В ее глазах показались слезы. Грених увидел, как в блестящих зрачках заплясало отражающееся пламя свечи.
Она яростно тряхнула головой и отняла свою руку.
Грених поднялся. Он прочел тонну лекций по психиатрии и психологии, а сейчас не мог объяснить собственных чувств и внутреннего состояния напряжения, которое толкало его говорить не то, что нужно, думать не то, что следует, и не знать, куда девать собственные руки. Знать-то он свое состояние знал и понимал прекрасно, что все его чувства – лишь позорная химия, но совладать с ними было куда сложнее, чем читать об этом студентам. Сорок лет в будущем году, и вдруг испытать непростительное стеснение в обществе молоденькой пациентки!
Прохаживаясь, он то стискивал ладони в кулаки, убирая руки в карманы брюк, то вынимал их и складывал за спиной. Наконец остановился, заставил себя посмотреть на нее, наблюдая, как при взгляде забилось опять сердце. Как гимназист, ей-богу. Но глаз не отводил, размышляя, как приступить к лечению. В чувствах надо уметь признаваться, хоть бы даже самому себе, чтобы невымолвленные эмоции не стали потом поперек горла.
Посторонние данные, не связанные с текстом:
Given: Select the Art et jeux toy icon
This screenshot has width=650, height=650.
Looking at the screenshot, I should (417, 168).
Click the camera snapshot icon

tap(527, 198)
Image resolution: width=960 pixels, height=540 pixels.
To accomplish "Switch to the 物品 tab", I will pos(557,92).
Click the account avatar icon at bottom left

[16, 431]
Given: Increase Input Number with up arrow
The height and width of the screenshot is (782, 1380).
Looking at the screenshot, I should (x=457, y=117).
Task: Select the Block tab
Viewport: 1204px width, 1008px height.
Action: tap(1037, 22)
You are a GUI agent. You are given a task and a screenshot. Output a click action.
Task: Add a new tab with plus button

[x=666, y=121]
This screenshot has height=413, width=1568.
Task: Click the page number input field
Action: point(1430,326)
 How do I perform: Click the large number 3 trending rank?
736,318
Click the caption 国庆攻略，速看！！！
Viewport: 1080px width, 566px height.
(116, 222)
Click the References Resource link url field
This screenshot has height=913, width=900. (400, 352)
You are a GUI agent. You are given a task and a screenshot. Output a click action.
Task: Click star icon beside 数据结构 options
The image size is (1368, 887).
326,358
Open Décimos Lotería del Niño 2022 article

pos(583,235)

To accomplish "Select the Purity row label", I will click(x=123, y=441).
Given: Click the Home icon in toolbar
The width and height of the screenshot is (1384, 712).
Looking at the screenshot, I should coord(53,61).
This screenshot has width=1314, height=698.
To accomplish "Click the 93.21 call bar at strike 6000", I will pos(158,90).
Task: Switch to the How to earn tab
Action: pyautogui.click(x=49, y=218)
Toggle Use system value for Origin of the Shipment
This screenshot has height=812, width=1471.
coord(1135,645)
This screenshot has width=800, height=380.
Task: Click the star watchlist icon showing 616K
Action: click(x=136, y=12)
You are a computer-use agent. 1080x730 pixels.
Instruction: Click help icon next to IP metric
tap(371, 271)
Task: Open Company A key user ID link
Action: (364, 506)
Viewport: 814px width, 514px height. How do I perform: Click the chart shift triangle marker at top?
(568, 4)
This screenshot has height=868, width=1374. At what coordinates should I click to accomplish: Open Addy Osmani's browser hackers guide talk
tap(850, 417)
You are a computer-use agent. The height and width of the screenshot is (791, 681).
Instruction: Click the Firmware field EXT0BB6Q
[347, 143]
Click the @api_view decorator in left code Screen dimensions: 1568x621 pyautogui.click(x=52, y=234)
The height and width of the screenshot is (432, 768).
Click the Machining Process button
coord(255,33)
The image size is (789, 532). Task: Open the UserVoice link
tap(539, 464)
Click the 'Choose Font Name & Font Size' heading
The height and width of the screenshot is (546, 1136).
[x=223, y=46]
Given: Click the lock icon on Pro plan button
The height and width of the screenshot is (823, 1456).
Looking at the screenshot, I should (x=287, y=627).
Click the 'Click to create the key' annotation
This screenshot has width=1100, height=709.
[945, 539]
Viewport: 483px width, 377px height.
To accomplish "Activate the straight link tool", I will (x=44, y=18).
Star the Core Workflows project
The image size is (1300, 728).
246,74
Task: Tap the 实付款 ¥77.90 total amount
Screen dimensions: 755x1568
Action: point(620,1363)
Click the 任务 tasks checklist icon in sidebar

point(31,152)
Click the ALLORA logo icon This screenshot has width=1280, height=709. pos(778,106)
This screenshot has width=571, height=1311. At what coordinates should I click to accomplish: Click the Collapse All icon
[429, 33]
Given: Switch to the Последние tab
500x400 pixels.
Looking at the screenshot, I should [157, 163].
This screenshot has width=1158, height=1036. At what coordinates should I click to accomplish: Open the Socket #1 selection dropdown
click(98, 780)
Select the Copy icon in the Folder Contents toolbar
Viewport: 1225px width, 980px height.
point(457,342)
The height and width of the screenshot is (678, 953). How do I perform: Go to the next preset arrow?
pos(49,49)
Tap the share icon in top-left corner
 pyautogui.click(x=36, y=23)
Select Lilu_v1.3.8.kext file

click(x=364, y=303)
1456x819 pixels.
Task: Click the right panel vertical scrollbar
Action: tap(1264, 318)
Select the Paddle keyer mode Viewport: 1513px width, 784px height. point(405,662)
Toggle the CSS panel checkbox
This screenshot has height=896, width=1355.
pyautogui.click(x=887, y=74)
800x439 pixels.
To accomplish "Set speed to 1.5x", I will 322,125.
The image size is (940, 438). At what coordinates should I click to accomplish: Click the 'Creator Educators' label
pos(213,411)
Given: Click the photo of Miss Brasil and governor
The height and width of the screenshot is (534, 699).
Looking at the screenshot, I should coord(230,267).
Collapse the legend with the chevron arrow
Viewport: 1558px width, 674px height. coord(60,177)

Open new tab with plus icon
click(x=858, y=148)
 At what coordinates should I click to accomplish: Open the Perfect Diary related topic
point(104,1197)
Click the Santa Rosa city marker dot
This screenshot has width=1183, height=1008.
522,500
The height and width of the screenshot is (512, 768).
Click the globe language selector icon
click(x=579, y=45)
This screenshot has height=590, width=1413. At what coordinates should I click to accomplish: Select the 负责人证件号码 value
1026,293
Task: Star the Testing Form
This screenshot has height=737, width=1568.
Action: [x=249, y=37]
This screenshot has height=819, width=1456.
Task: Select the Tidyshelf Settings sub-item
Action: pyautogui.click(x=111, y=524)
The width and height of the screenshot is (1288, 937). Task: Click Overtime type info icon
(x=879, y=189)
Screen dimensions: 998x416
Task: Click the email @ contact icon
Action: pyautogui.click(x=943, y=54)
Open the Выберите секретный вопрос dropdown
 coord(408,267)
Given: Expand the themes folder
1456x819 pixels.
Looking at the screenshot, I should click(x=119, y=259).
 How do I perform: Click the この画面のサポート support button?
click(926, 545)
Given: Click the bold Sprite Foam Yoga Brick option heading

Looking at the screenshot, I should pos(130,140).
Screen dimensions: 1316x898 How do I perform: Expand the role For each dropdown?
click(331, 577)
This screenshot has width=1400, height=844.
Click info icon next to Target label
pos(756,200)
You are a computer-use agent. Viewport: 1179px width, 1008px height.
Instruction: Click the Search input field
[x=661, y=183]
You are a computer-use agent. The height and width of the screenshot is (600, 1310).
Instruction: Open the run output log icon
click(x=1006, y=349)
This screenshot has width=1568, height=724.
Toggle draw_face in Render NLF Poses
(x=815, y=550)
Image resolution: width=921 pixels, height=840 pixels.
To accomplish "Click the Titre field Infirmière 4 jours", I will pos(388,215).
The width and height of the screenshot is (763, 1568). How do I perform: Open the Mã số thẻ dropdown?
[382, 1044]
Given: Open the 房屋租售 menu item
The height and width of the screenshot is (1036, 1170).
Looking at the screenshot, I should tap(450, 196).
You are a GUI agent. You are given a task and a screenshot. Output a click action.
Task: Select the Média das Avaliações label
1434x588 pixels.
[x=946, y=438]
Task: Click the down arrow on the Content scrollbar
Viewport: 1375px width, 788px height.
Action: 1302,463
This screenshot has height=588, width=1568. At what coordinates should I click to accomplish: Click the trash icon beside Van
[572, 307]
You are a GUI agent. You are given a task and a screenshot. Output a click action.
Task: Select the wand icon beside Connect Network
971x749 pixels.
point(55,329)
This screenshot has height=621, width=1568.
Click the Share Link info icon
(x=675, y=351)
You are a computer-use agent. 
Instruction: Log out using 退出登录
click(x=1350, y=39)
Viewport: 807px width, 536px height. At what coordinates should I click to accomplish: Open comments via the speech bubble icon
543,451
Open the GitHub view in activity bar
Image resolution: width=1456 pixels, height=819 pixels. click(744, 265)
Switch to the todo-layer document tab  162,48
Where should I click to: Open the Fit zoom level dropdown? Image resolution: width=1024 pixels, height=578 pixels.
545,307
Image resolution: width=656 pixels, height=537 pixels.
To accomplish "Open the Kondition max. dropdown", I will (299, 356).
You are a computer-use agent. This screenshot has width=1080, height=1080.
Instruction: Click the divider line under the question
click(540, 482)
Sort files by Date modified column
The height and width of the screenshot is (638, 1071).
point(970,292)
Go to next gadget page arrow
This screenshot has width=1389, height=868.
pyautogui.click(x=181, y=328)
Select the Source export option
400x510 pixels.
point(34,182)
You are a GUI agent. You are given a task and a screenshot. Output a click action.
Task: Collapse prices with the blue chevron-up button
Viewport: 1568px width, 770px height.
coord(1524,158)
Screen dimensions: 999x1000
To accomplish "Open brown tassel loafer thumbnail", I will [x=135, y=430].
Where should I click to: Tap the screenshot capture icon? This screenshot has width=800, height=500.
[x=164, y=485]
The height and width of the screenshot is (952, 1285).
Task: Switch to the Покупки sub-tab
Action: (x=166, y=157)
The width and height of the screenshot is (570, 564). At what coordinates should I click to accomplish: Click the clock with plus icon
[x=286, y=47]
Решительно взяв со стола оставленный на нем ежедневник и маленький карандашик, он положил их ей на колени, в страхе ожидая, что оба эти предмета просто полетят на пол.
Но она положила свои руки поверх записной книжки. Потом медленно раскрыла ее и прямо на коленях стала писать, старательно выводя буквы. Она писала долго, тяжело нависнув над страничкой, но не останавливалась, не поднимала глаз. А он, затаив дыхание, смотрел, находясь в нескольких шагах. Прочесть не мог – так далеко не видел. Не смел двинуться, чтобы не спугнуть. Строчки множились, а он про себя молил ее не останавливаться, все высказать. Это будет отправной точкой в терапии. Это и будет началом. Ведь Грених так и не нашел, как подступиться, с какой подойти стороны. Он не знал ее отношений с Офелией и с дядей. В их семье, в этом городе, затаившемся в лесу, как призрак, где кладбище не огораживали забором, и оно было частью жизни, царило что-то страшное, неприятное, липкое. Невольно Грених вспомнил слова Зимина, когда тот гнал профессора от себя. Он сказал, что Грених ничего не знает и никогда ничего не поймет. Теперь, когда он застрял здесь так надолго, даже успел умереть, воскреснуть, испытать влечение, страх, боль, понять все он был просто обязан.
Поставив точку, она смущенно протянула Грениху книжку.
«У вас глаза добрые, профессор, почему вы избегаете смотреть открыто? Не мучайте расспросами, легче мне не станет. Уже никогда. После всего мне только и осталось, что яду принять или сотворить петлю. Он так очерствел и душой, и сердцем, и помыслами, что уже ему не помочь. Он обещал покончить с жизнью сам. Раньше бы я пришла от такого в ужас. Но сейчас ясно вижу, что это для него единственный выход. Все тлен, нет ни Бога, ни веры, ни рая, о которых так страстно, помню, говорила маменька. Каждый день говорила. А я, глупая, верила. И отцу Михаилу верила, а он вот так… Он теперь покинул наш проклятый город. Отпевать Захара Платоновича приходил священник из соседнего села. Наскоро отслужил и бежал. Потому что верит, но не в Бога, а в дьявола. И его боится. Уезжайте, Константин Федорович, увозите дочку. Он и до вас доберется. За вас боязно. Уезжайте, пожалуйста. Мне будет покойней, если вы с Майкой будете подальше отсюда. Она такая славная девочка. Умру, если вы из-за доброты и благородства поплатитесь жизнью».